Implementing DPP support requires a combination of: OpenSync target implementation enhancements, authenticator (e.g. hostap) enhancements, and driver enhancements.

Broadcast Action Frame Rx

Both HW and SW Rx filters must be adjusted to accept and process frames with RA or BSSID addresses accordingly. These addresses use the format FF:FF:FF:FF:FF:FF. DPP uses such frames when initiating authentication (when no MAC is provided in the bootstrap info) or when chirping.

Filter adjustment can be addressed autonomously by the driver, or through additional runtime settings. If the latter is done, the target API or platform-specific userspace helpers shall compensate.

Off-channel Tx

Off-channel Tx is required for the Responder Enrollees. The OpenSync AP may need to go off-channel to initiate the DPP authentication.

For example, a cfg80211 driver shall respect the following fields in the cfg80211_mgmt_tx_params when processing the mgmt_tx op:

• wait

• offchan

• chan

Protected Management Frames (PMF/MFP/11w)

The protected management frames are required to support the DPP Authentication and Key Management (AKM).

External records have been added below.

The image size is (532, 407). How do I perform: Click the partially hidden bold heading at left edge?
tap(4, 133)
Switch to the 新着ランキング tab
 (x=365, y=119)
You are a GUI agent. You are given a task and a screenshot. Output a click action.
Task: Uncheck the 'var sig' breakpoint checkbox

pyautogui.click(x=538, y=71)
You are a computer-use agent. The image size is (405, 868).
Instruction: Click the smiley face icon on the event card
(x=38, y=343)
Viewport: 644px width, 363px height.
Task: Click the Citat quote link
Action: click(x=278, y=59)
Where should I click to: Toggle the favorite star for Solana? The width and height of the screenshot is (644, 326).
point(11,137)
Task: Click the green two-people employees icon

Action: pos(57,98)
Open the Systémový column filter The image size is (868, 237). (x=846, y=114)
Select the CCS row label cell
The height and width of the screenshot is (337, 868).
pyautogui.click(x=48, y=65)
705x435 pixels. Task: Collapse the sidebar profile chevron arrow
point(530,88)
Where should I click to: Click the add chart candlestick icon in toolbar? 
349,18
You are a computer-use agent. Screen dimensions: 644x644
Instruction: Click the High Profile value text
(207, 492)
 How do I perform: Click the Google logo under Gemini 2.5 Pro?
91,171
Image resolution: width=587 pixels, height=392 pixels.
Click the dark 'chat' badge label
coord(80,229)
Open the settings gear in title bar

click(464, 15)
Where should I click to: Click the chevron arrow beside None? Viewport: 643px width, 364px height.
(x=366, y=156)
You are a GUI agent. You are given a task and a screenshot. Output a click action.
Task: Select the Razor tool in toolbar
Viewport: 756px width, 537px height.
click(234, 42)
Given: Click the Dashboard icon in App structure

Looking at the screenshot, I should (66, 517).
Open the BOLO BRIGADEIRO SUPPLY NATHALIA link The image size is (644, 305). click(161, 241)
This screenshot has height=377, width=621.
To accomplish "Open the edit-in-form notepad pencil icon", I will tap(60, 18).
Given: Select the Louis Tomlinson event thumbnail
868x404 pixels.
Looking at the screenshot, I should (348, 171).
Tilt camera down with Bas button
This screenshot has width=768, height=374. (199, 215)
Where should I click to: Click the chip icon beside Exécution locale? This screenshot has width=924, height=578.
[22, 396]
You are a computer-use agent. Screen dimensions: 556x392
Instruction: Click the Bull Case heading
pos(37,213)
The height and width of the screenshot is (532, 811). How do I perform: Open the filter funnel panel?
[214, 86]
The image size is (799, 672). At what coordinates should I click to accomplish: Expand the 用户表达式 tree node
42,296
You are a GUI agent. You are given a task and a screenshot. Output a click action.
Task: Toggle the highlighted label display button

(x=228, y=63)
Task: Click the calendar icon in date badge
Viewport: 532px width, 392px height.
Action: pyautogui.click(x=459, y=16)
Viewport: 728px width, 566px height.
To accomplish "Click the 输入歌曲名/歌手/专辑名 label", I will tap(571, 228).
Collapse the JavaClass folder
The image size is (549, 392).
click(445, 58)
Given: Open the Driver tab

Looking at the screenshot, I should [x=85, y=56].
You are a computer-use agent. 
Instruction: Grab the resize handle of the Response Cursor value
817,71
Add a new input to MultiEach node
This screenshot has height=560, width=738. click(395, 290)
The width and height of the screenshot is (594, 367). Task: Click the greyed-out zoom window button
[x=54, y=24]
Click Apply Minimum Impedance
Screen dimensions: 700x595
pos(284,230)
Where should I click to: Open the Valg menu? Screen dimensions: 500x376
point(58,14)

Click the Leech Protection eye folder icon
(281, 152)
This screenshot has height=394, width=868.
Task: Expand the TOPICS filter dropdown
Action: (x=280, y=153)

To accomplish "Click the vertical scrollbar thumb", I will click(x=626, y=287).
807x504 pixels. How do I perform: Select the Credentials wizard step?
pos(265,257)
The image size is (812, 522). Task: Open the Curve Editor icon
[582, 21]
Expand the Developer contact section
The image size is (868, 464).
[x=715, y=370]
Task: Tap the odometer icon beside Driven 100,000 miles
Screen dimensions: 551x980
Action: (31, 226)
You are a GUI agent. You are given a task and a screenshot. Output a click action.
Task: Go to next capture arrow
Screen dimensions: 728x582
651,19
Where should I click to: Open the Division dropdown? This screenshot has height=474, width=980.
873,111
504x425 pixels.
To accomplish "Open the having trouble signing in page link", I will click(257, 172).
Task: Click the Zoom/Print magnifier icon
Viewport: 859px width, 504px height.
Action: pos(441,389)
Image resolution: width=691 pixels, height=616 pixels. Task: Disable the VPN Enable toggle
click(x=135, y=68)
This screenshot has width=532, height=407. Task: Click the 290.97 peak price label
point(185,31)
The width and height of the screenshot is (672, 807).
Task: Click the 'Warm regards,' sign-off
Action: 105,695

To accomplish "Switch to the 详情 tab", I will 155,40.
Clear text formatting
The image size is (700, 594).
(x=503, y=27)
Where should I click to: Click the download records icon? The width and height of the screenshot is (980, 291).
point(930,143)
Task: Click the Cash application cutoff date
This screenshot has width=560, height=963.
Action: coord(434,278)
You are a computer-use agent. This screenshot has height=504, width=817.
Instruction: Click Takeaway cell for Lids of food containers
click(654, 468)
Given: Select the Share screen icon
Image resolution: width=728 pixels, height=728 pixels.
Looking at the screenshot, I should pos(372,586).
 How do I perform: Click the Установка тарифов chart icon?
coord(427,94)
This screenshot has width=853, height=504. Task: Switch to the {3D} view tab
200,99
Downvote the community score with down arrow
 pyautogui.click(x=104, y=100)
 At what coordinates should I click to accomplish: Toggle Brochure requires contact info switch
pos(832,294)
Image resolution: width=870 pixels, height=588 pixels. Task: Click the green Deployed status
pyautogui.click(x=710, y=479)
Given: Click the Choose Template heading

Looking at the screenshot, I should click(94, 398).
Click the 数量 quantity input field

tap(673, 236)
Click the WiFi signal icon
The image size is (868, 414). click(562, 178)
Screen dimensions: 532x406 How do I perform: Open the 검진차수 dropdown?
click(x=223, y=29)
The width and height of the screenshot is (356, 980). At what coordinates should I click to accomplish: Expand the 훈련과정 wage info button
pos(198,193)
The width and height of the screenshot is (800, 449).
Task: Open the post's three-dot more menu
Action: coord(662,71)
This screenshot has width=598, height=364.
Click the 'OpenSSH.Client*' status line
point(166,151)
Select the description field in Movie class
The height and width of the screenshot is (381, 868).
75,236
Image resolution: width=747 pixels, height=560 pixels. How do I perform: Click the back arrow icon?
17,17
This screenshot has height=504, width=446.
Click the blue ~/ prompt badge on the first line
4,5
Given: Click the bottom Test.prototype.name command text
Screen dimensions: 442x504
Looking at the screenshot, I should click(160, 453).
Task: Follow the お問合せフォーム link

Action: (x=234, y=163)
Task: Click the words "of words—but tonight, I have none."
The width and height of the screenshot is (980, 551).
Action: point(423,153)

Some older drivers may need extra work to support 11w.

DPP AKM (aka DPP Connector)

The DPP AKM requires pre-auth capabilities to set up PMKID cache during DPP Network Introduction.

DPP Client’s Public Key Access

The underlying platform needs to be able to tell what public key a client had used when it connected to the AP. The key’s hash needs to be exposed to the northbound API.

Requirements

Base DPP Requirements

AKM Configuration

The target must not use the security column in Wifi_VIF_Config and Wifi_VIF_State. Instead, the target is respected and reported:

• wpa

• wpa_key_mgmt

• wpa_psks

DPP AKM Configuration

The target must respect and report:

• dpp_netaccesskey_hex

• dpp_csign_hex

• dpp_connector

DPP Authentication Configuration

The target API implementation must implement new functions:

• target_dpp_config_set

• target_dpp_supported

The target API implementation must call new functions to report back these events:

• target_radio_ops::op_dpp_conf_enrollee

• target_radio_ops::op_dpp_conf_failed

DPP Client Key Reporting

The target reports the schema_Wifi_Associated_Clients structure through the target_radio_ops’ op_client and op_clients with an additional column being filled for the clients using DPP AKM:

• dpp_netaccesskey_sha256_hex

The field is a sha256 (hex-string encoded) of the ephemeral DPP authentication-derived public key of the Client which has been signed by the configurator and handed out to the Client as the DPP Connector. The key is presented during the DPP Network Introduction to the AP to work out the PMK.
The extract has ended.